* _TASK GOAL_
Using the heat equation text below, mark each statement 1., 2., and 3. yes or no, and back each answer with the deciding words from that text, quoted exactly. 1. The separation constant is called κ. 2. The two ordinary differential equations can use the same names for their integration constants. 3. The calculation repeats one done earlier for spherical coordinates.

* _EXTRACT TO READ_

▬▬▬▬▬▬▬▬▬▬

Symbolic solution(s) to generalized Heat equation

A first step would be to implement a convenience function that can automatically apply the method of separation of variables to separable types of equations. To show that the steps could in principle be automated, let me repeat basically the same calculation that I did for cylindrical coordinates with only slight modifications to the heat equation:

ClearAll[pt, px, x, t, p];
operator = Function[p, D[p, t] - Δ D[p, x, x]];

ansatz = pt[t] px[x];

pde2 = Expand[Apply[Subtract, operator[ansatz]/ansatz == 0]];

ptSolution = 
 First@DSolve[Select[pde2, D[#, x] == 0 &] == κ^2, pt[t], t];

pxSolution = 
 First@DSolve[Select[pde2, D[#, x] =!= 0 &] == -κ^2, px[x], x, 
   GeneratedParameters -> B];

ansatz /. Join[ptSolution, pxSolution]

$$C(1)\, e^{\kappa ^2 t} \left(B(1)\, e^{\frac{\kappa x}{\sqrt{\Delta }}}+B(2)\, e^{-\frac{\kappa x}{\sqrt{\Delta }}}\right)$$

The differential equation is introduced in the form operator[f] == 0, and then f is replaced by a product ansatz. The integration constants have to be named differently for the two ordinary differential equations. The separation constant is called κ. To generalize to more than two independent variables, one would also have to automate the successive introduction of integration constants, and be more careful in the identification of the terms that depend on the different variables.

▬▬▬▬▬▬▬▬▬▬

* _MATERIAL PROVIDED_

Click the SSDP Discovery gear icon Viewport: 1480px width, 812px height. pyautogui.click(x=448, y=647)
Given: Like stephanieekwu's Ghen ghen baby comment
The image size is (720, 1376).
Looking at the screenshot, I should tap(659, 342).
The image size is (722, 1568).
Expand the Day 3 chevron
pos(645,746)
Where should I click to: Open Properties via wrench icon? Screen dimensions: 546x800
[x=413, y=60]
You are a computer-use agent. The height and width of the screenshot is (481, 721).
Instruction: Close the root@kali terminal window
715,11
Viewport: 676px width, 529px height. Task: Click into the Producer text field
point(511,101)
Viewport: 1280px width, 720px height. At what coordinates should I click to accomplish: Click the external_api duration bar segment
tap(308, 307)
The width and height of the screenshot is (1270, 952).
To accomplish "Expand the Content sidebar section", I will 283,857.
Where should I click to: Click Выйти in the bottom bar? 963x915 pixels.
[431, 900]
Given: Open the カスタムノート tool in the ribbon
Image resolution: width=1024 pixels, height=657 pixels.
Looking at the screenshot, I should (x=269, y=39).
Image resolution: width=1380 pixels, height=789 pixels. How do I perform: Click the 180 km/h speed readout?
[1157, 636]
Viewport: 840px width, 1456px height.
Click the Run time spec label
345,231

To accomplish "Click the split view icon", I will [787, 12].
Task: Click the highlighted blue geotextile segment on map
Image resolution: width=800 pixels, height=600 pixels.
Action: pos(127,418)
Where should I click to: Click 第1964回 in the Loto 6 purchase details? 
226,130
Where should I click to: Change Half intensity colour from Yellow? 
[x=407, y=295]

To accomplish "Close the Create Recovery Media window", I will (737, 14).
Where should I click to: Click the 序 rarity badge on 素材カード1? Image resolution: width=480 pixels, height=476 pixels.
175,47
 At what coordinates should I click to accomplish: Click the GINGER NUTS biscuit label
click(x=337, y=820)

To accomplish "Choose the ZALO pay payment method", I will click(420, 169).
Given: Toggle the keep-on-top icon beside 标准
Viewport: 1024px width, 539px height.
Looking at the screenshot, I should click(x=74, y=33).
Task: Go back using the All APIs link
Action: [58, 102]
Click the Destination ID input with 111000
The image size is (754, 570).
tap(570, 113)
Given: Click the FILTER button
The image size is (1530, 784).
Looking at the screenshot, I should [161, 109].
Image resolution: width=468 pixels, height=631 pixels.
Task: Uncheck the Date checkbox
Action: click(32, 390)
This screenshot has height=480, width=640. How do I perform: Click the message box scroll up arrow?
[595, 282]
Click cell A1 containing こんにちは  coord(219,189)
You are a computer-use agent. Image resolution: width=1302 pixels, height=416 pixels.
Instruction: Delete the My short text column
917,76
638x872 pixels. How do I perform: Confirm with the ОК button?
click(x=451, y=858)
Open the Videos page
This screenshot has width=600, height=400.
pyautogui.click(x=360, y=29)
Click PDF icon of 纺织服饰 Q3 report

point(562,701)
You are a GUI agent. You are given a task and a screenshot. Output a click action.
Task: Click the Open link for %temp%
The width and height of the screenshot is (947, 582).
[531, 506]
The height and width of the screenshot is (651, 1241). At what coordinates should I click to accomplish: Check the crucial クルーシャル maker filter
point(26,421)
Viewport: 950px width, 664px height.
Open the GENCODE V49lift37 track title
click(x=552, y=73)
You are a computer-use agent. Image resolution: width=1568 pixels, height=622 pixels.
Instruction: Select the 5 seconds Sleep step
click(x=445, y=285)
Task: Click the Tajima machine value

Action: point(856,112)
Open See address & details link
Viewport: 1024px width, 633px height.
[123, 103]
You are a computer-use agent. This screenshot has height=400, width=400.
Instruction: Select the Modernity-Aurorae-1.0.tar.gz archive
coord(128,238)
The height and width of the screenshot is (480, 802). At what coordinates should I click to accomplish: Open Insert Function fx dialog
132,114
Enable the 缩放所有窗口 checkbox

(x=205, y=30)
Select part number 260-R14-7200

▬▬▬▬▬▬▬▬▬▬

* _THE COMPLETED TASK_
1. Yes: "The separation constant is called κ."
2. No: "The integration constants have to be named differently for the two ordinary differential equations."
3. No: "let me repeat basically the same calculation that I did for cylindrical coordinates"